**Your assignment**
Once the line with "500x365 pixels." is found in the entries below, repeat that line and every one after it exactly, ending at the last.

◆ ◆ ◆

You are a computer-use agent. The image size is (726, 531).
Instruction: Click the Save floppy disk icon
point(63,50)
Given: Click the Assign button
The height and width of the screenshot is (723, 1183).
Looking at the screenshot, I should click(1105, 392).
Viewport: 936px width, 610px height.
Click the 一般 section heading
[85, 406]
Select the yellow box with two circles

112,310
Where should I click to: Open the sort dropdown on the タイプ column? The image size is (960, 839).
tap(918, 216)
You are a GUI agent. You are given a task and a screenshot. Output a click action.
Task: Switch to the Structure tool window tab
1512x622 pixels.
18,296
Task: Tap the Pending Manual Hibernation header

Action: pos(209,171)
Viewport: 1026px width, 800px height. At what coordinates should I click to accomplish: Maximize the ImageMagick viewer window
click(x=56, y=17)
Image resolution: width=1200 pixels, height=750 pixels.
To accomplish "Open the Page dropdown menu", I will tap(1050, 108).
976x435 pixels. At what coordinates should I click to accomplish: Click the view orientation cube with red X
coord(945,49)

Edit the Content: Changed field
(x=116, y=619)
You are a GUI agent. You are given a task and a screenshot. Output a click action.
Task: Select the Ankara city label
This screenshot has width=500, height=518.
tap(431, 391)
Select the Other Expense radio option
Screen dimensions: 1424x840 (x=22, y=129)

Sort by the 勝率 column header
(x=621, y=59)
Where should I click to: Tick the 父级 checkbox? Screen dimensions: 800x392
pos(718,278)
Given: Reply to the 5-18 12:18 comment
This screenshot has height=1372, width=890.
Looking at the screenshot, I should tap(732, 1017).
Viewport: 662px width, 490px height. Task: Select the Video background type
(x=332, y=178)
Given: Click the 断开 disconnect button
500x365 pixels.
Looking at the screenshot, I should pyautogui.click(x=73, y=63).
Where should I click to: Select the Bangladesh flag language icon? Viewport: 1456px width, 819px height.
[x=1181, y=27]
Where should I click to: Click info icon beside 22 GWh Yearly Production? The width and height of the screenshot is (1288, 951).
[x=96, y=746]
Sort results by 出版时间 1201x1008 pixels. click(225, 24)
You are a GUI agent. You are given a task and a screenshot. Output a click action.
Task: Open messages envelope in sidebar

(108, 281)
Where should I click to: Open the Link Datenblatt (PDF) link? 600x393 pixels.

◆ ◆ ◆

**Exercise solution**
500x365 pixels.
Looking at the screenshot, I should pyautogui.click(x=73, y=63).
Where should I click to: Select the Bangladesh flag language icon? Viewport: 1456px width, 819px height.
[x=1181, y=27]
Where should I click to: Click info icon beside 22 GWh Yearly Production? The width and height of the screenshot is (1288, 951).
[x=96, y=746]
Sort results by 出版时间 1201x1008 pixels. click(225, 24)
You are a GUI agent. You are given a task and a screenshot. Output a click action.
Task: Open messages envelope in sidebar

(108, 281)
Where should I click to: Open the Link Datenblatt (PDF) link? 600x393 pixels.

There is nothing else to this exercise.